Hermione: (coming to a realization) Oh my God!
Harry: (reaching up to the back of his head, eyes widening) What?

  • The not-a-Take That Take That at Twilight.
  • George, post-Saintlike-incident, walking in on Harry and Ginny. He just gives Harry a knowing wink-wink-nudge-nudge look, sipping at his drink. Harry has little time to be embarrassed before he notices George... a toothbrush sticking out of the hole in his ear.
  • At the end of the film, when Voldemort stole Dumbledore's wand from his grave, Voldy was so close to his corpse's face, that this troper yelled "I have your wand, now kiss me you dead sexy beast!"

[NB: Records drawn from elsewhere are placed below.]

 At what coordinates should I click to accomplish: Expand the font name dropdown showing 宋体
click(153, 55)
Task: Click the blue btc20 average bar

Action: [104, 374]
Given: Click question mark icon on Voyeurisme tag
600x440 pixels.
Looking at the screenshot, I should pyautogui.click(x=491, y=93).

  • During the scene in Malfoy Manor when Harry and Ron go to rescue Hermione, and the fight breaks out. Lucius draws his wand-cane - and then stares at the wandless handle for a second before he gets stunned, because Voldemort took it at the beginning of the movie.
  • The fact that in the later movies, Draco becomes a sorta pedobear magnet...and he does not like it one bit. In this movie, in the manor his Dad and then his Aunty are all whispering in his ear all creepy-like and he looks like he's about to cry. Even Voldy gets in on the Perv On Dracokins action in the next film. Creepy ass hug anyone? I think it's safe to say Draco's the resident bitch in the Death Eaters.

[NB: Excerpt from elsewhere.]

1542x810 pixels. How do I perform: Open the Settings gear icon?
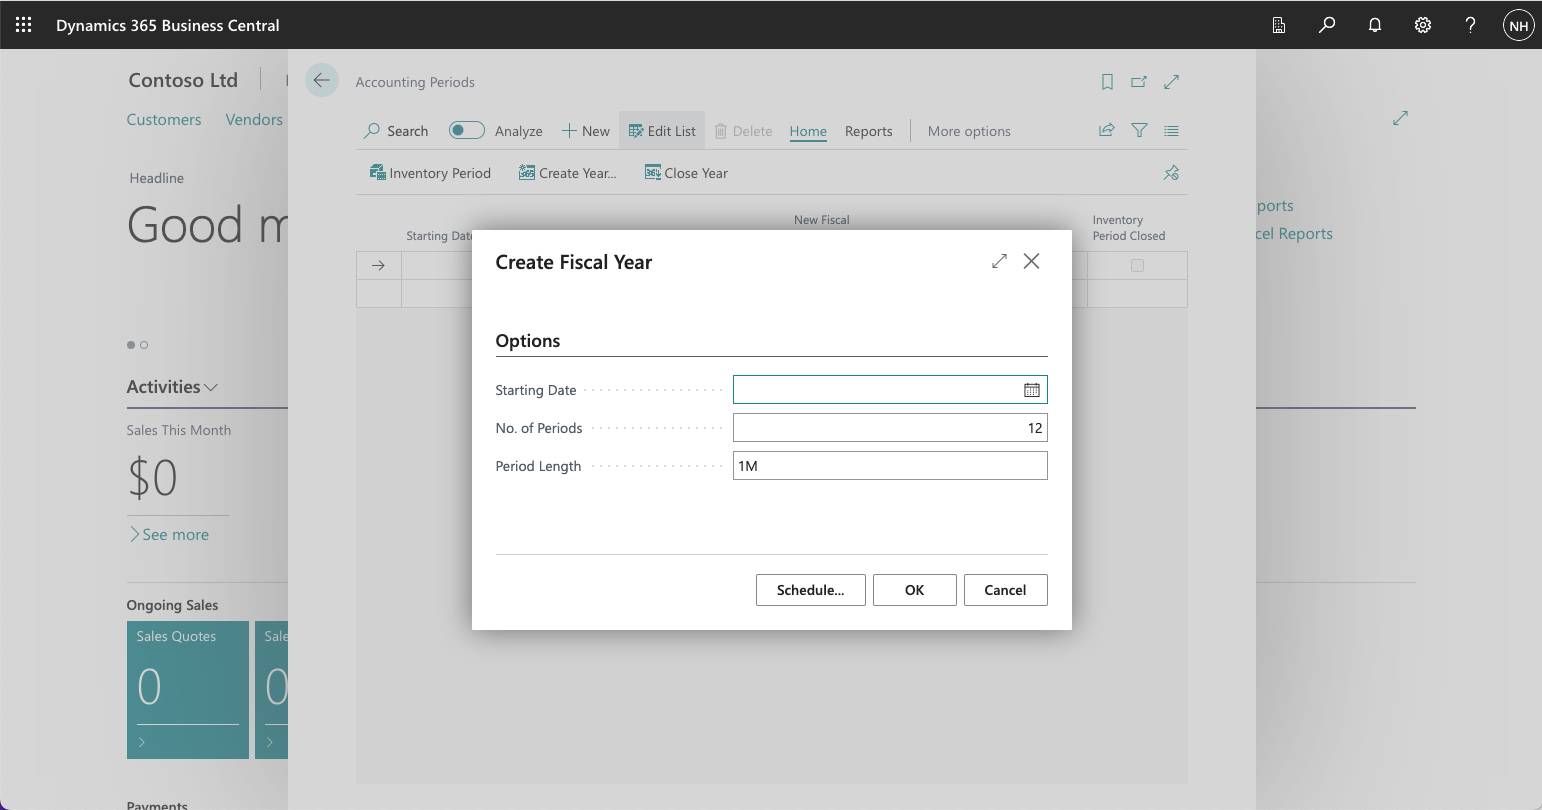1423,25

  • Hermione is about to read aloud the Tale of Beedle the Bard, when Ron awkwardly interjects before she starts. As the camera pans out of the Lovegood house and into the animated sequence following a floating feather, we get Ron and Hermione's lines off-screen, making them sound like an old married couple:

Hermoine: ... do you want to read it?
Ron: N-no... no.

  • The Polyjuice sequences — Harry, Ron, and Hermione looking freaked out in the guise of Ministry employees (one of whom is the normally badass Runcorn).
  • Harry is searching Umbridge's office and finds a book titled "When Muggles Attack".
  • "Just keep telling her about that ball of light going into your chest."